═════ Available data
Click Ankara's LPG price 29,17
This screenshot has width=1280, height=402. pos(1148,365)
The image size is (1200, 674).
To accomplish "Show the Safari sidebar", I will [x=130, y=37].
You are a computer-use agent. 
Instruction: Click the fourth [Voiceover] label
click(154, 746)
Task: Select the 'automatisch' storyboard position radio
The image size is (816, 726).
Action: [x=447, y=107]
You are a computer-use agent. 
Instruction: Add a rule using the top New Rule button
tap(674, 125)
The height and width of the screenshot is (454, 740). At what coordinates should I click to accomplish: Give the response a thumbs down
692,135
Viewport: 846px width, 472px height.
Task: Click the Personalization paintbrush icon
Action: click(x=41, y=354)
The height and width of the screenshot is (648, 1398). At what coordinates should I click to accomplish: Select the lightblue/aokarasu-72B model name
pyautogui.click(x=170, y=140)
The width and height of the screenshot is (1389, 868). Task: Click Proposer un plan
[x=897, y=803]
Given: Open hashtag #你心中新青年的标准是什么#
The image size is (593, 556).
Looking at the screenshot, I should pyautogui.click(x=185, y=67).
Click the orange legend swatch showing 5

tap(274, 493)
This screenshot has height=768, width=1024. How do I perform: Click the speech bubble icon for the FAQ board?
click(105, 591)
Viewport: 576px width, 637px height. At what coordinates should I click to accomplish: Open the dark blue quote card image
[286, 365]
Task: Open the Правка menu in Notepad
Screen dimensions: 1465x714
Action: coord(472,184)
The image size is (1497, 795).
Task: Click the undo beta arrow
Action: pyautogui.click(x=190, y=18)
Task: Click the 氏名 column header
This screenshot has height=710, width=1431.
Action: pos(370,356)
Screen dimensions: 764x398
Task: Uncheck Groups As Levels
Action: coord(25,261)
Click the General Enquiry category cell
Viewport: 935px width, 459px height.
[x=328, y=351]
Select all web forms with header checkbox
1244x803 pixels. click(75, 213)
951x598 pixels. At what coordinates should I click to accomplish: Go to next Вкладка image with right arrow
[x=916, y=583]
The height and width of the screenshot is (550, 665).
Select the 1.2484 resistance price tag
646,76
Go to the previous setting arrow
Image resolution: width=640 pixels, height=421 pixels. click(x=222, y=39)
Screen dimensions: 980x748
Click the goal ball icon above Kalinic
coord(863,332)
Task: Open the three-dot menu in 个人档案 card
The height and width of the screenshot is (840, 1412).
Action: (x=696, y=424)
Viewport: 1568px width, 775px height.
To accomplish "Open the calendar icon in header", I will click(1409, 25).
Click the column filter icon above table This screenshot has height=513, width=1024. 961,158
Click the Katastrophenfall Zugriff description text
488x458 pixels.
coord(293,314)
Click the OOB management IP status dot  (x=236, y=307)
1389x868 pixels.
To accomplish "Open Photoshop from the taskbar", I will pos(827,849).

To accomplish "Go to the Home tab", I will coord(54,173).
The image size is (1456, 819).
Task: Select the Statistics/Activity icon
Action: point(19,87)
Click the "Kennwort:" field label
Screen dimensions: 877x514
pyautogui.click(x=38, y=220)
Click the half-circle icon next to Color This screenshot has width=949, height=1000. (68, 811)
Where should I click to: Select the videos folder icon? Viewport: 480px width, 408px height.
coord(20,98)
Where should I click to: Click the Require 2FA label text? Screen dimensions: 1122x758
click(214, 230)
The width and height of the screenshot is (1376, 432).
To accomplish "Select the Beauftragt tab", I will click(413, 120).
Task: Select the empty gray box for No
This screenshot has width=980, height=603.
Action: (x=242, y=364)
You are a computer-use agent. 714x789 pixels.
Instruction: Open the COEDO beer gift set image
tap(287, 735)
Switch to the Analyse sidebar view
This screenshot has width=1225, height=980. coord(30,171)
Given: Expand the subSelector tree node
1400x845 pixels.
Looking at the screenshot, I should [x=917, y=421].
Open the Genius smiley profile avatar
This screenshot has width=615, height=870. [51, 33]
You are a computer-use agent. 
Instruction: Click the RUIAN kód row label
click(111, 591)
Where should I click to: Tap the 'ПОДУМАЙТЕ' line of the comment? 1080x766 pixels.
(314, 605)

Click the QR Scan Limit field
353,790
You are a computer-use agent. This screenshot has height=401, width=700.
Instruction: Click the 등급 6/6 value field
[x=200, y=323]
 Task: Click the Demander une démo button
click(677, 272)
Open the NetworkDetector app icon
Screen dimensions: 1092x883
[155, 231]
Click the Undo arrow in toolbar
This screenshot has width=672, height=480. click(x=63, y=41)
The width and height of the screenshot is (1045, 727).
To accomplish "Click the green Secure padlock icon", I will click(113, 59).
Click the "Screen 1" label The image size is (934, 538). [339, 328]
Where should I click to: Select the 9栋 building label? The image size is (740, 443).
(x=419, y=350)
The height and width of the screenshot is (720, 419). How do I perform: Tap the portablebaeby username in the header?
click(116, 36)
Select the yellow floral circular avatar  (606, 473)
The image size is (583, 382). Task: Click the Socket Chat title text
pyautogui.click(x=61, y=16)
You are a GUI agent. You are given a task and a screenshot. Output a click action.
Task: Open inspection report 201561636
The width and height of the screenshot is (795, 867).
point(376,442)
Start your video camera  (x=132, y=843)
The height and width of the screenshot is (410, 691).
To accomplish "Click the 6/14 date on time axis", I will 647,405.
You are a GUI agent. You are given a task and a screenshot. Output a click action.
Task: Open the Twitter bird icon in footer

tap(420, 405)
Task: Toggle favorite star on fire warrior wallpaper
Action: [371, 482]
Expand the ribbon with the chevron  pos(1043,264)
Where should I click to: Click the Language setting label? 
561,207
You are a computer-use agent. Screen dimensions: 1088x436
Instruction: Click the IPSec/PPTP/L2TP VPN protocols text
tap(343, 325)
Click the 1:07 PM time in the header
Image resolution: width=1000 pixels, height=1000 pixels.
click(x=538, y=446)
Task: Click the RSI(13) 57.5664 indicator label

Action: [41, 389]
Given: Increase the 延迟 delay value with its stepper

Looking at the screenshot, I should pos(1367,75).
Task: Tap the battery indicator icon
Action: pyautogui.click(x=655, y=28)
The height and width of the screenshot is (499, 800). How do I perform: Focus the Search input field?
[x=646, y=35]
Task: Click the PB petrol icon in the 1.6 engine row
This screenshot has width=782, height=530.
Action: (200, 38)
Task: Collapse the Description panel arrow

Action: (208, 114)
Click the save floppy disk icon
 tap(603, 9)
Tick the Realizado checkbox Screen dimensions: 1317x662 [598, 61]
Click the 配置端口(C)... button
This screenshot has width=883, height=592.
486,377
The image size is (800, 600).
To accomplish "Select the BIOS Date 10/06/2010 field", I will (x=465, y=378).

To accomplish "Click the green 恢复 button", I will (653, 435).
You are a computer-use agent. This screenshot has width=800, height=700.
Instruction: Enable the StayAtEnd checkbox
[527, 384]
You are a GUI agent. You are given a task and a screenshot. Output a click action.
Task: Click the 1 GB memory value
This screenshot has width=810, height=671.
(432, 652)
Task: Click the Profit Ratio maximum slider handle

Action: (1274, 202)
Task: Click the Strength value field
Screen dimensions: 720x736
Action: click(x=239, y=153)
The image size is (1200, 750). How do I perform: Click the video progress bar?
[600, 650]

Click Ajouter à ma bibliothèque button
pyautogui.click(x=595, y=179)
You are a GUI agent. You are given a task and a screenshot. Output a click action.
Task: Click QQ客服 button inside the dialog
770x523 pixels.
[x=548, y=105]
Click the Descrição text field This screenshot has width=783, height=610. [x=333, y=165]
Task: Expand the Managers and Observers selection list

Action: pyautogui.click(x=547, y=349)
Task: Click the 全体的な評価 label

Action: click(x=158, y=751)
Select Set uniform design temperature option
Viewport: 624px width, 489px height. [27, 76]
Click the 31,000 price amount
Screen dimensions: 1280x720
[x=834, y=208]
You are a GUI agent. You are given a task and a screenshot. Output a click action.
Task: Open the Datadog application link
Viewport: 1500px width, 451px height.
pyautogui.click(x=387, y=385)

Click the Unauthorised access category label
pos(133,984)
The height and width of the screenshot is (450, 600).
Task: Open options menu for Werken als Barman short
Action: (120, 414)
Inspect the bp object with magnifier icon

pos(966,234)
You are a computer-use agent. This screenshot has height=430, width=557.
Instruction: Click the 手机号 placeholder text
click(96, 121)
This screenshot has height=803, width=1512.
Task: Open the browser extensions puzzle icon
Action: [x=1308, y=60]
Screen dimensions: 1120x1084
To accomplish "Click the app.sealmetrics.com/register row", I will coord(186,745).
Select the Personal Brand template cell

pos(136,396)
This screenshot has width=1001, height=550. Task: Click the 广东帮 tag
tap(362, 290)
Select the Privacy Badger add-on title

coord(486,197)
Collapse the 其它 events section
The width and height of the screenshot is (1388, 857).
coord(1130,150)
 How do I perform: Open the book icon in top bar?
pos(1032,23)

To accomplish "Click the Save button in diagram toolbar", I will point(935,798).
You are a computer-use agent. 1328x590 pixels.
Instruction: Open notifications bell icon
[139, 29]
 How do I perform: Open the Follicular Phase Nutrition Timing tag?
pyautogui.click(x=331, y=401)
══════════
Description of the task:
In the listing above, find the line containing "This screenshot has height=768, width=1024." and the line containing "Task: Open the Правка menu in Notepad", then quote both, plus every line between them, exactly as written.

Reply to the exercise:
This screenshot has height=768, width=1024. How do I perform: Click the speech bubble icon for the FAQ board?
click(105, 591)
Viewport: 576px width, 637px height. At what coordinates should I click to accomplish: Open the dark blue quote card image
[286, 365]
Task: Open the Правка menu in Notepad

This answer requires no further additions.